The absorption optical density of nutrient broth (Figure 5(a)), nutrient broth suspension with only photocatalyst (Figure 5(b)), and nutrient broth bacteria suspensions (Figure 5(c)) measured from 240 nm to 800 nm was illustrated in Figure 5. Figure 5(d) was the difference between the value of photocatalyst suspension with bacteria (Figure 5(c)) and without bacteria (Figure 5(b)), in order to eliminate the influence of light scattering of nanoparticles in experiment suspension. According to Figures 5(a)–5(d), all nutrient broth suspension measured showed an absorption peak in 315 nm. The OD value of the nutrient broth suspensions was bigger than 1 even up to 4 at the UV region (refer to Figure 5(a)), which was far beyond the liner region (0–0.4), and both TiO2 and N-doped nanoparticles have high absorption in UV region (Figure 3). In addition, the nutrient broth was used as the baseline liquid of measurement and there were nanoparticles in the experimental suspension, the high OD value in UV region may influence the measurement accuracy. Thus the OD value in UV region cannot be the evaluation. There were crosses between curves according to Figure 5(c), and the crosses were eliminated in Figure 5(d). Thus, it is necessary to use OD value in Figure 5(d) for inactivation efficiency calculation.

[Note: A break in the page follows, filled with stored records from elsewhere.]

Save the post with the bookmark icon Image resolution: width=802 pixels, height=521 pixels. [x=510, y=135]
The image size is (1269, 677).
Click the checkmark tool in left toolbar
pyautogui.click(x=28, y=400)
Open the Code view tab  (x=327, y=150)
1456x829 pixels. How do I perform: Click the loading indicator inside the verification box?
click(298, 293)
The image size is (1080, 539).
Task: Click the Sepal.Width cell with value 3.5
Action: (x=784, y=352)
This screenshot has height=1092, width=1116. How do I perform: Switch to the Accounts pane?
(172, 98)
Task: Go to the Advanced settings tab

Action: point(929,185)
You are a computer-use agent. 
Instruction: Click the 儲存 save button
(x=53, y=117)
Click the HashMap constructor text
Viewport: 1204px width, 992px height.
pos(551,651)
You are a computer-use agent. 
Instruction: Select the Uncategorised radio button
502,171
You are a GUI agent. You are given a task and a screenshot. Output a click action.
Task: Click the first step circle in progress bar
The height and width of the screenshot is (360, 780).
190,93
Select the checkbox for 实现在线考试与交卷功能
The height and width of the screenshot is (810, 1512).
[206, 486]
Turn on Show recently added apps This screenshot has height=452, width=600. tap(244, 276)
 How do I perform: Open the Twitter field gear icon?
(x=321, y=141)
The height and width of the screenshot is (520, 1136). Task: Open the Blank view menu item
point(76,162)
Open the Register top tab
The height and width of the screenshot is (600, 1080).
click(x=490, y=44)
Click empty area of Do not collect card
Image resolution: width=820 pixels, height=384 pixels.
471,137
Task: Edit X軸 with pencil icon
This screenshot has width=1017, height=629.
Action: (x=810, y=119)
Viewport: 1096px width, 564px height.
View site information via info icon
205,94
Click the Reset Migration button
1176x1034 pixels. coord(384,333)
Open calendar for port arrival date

At inactivation of S. aureus under 405 nm LED light in our case, the N-doped TiO2 is much better than TiO2 but the inactivation efficiency of which is still far from the requirement of application in air-purifying. Although it is feasible to enhance photocatalyst inactivation efficiency of N-doped TiO2 under 405 nm irradiation by increasing the concentration of photocatalytic, it is wasteful and not environment-friendly to use too much nanoparticles. There is also another way to enhance the photocatalyst inactivation efficiency, which is to increase the N-doped concentration . Of course, there are other factors, such as types of the crystal surfaces , types of photocatalytic, and strains of bacteria , influencing the inactivation efficiency besides the photocatalytic activity.
In summary, we investigated the inactivation effects of pure TiO2 and N-doped TiO2 products over S. aureus under the irradiation of 405 nm LED light. Under similar conditions, N-doped TiO2 powder with the increased absorption ability to light shows enhanced activities for inactivation of S. aureus than pure TiO2. Thus, using photocatalytic process with the assistance of LED light is a promising air purification technique in future.
The authors gratefully appreciate the help from Professors Di Chen and her group in Wuhan National Laboratory. Also, they thank the Analytical and Testing Center of Huazhong University Science and Technology for the samples measurements.